Medical Practice: Singh v. Care Group

Imprisoned after conviction for unlawful sexual connection with a patient, Dr Kul Vant Singh was later rapped over the knuckles for misleading the court in a dispute over the value of his share in Auckland medical service provider then known as East Care Ltd.

East Care, now known as Care Group, owns and operates a number of medical centres across Auckland.  It has about fifty shareholders, predominately general practitioners.  Prior to his conviction, Singh held 6809 shares; a 4.46 per cent shareholding.  In 2019, he was sentenced to two years ten months imprisonment.  Care Group gave notice to compulsory purchase Singh’s shareholding on grounds he was in breach of the company’s constitution.  His conduct was ‘prejudicial to the best interests of the company,’ it said.

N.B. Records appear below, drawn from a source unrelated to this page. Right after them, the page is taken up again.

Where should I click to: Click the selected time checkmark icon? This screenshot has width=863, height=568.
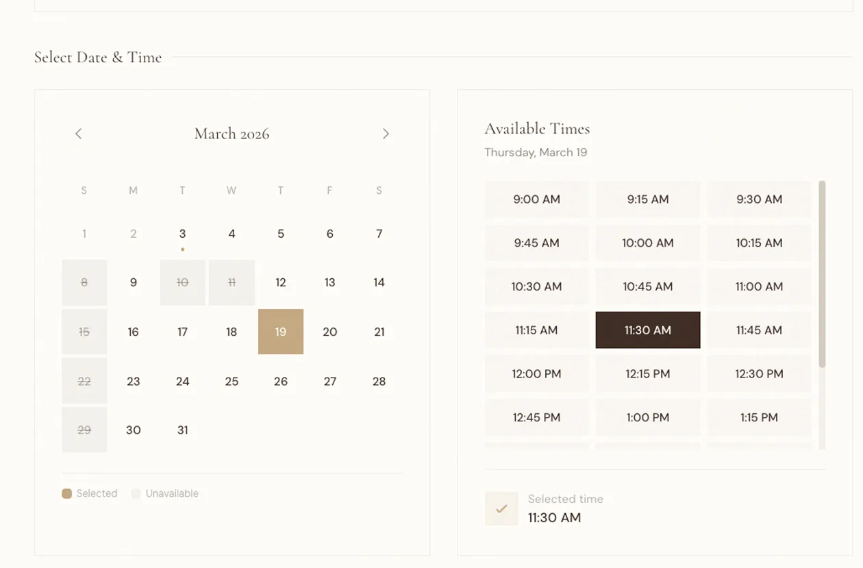[x=501, y=508]
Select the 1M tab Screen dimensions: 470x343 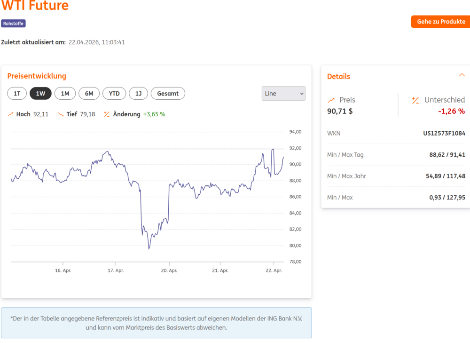click(x=65, y=93)
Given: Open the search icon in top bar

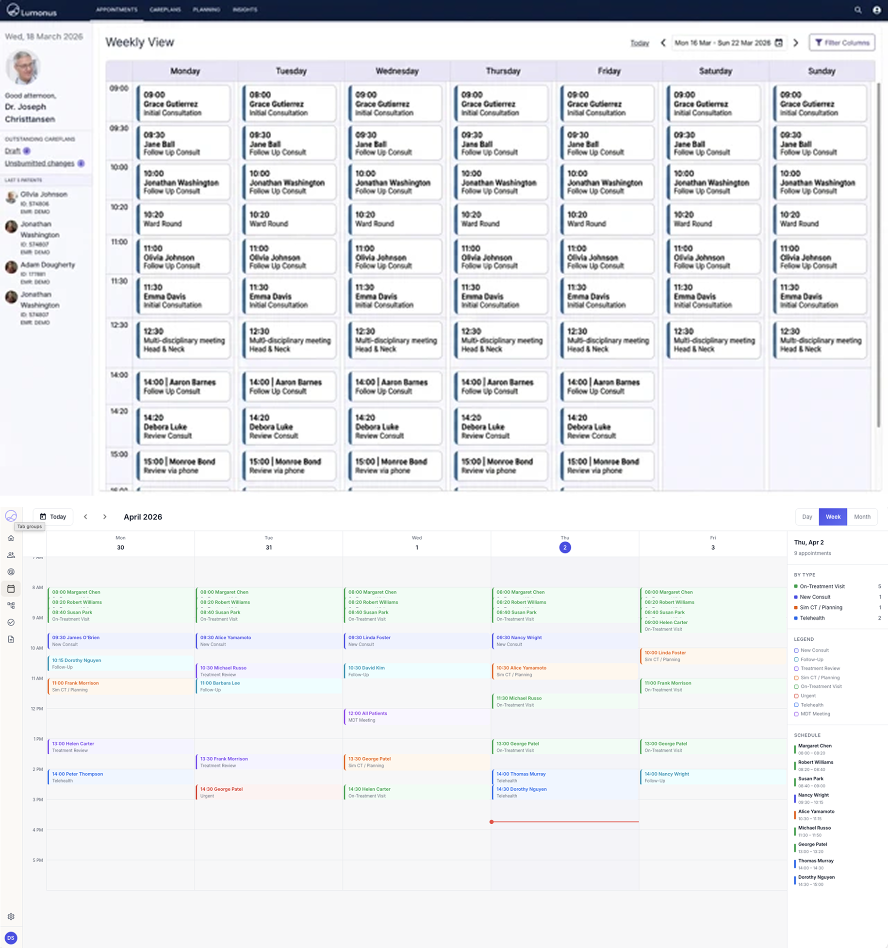Looking at the screenshot, I should click(x=858, y=10).

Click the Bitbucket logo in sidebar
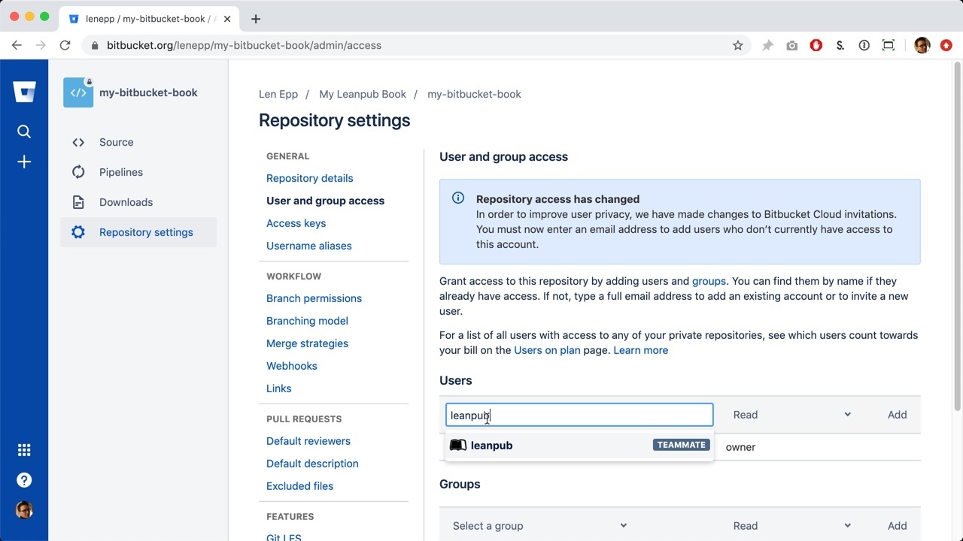(x=24, y=92)
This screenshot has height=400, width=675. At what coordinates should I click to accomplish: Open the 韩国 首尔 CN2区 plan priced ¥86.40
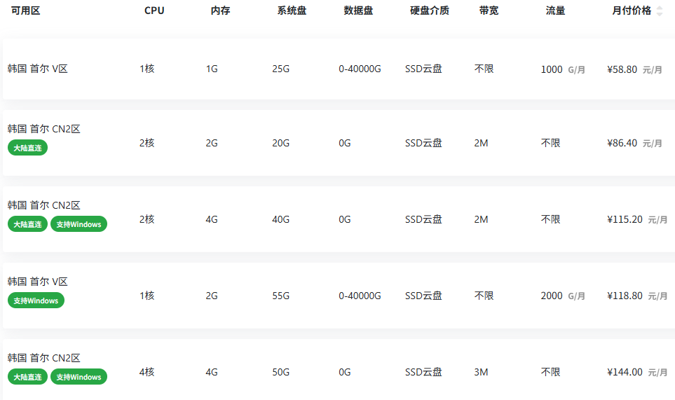[44, 130]
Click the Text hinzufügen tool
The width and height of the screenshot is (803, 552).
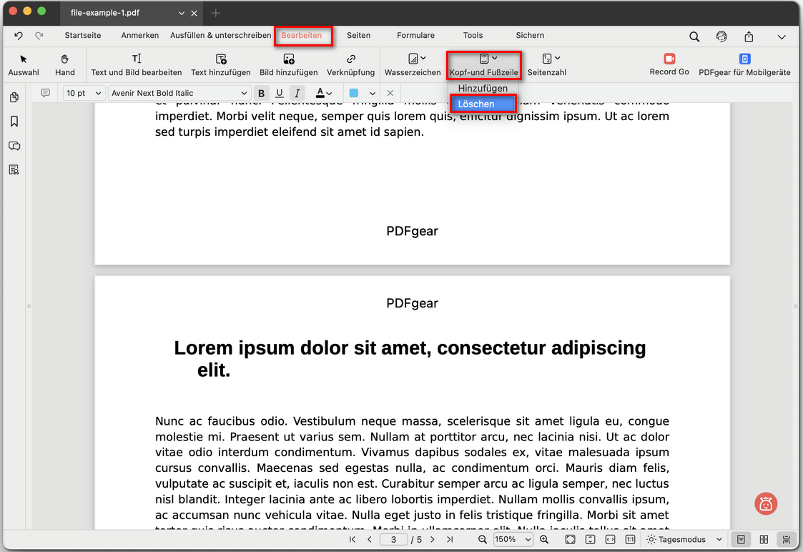click(220, 64)
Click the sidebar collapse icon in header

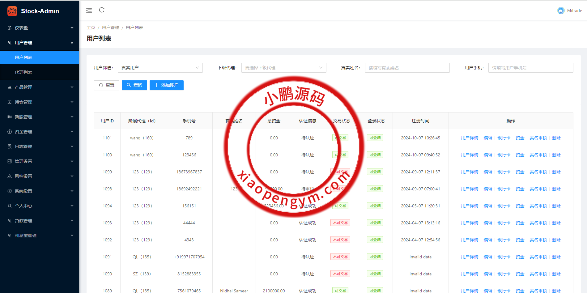[x=89, y=11]
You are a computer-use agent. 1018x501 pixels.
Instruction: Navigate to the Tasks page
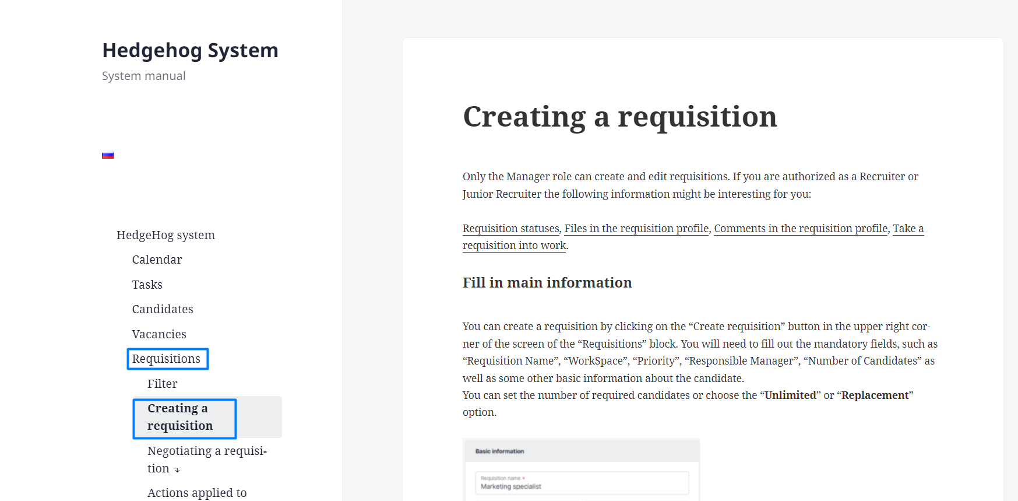pos(147,285)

With no advance notice to Care Group, Singh got a High Court temporary injunction to block the compulsory purchase.  Justice Venning subsequently ruled there was no need for urgency; it was not disputed that Care Group could take back the shares, it was just an argument about price.  Care Group had been put to unnecessary legal cost.  Singh was ordered to pay an increased contribution towards Care Group’s court hearing legal costs when he later withdrew his application for a permanent injunction.

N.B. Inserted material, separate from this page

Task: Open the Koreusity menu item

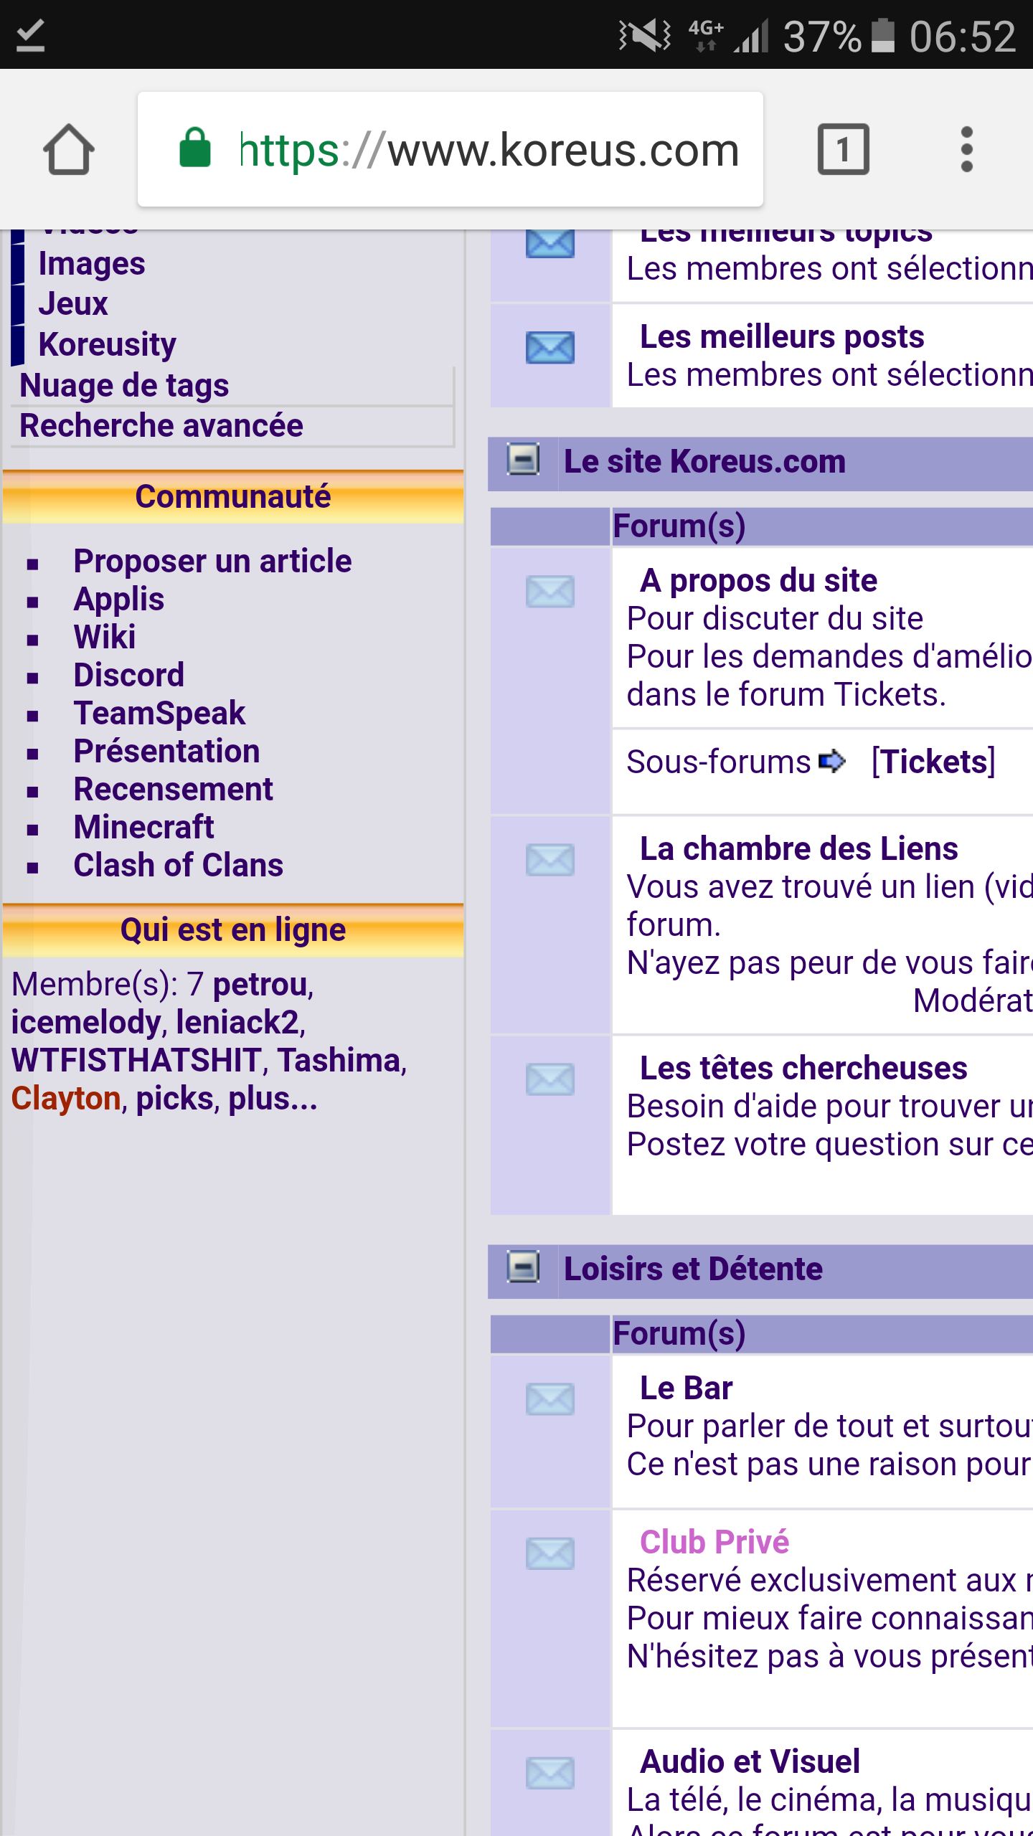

Care Group says Singh’s shareholding was worth $904,100. Singh claims $1.13 million, based on a revaluation of Care Group shares near the time compulsory purchase was triggered.  Justice Venning ordered the shares be compulsorily purchased at the lower figure of $904,100.  Singh can recover damages if able to prove his shares had a higher value.  Legal argument will turn on timing of the compulsory purchase notice.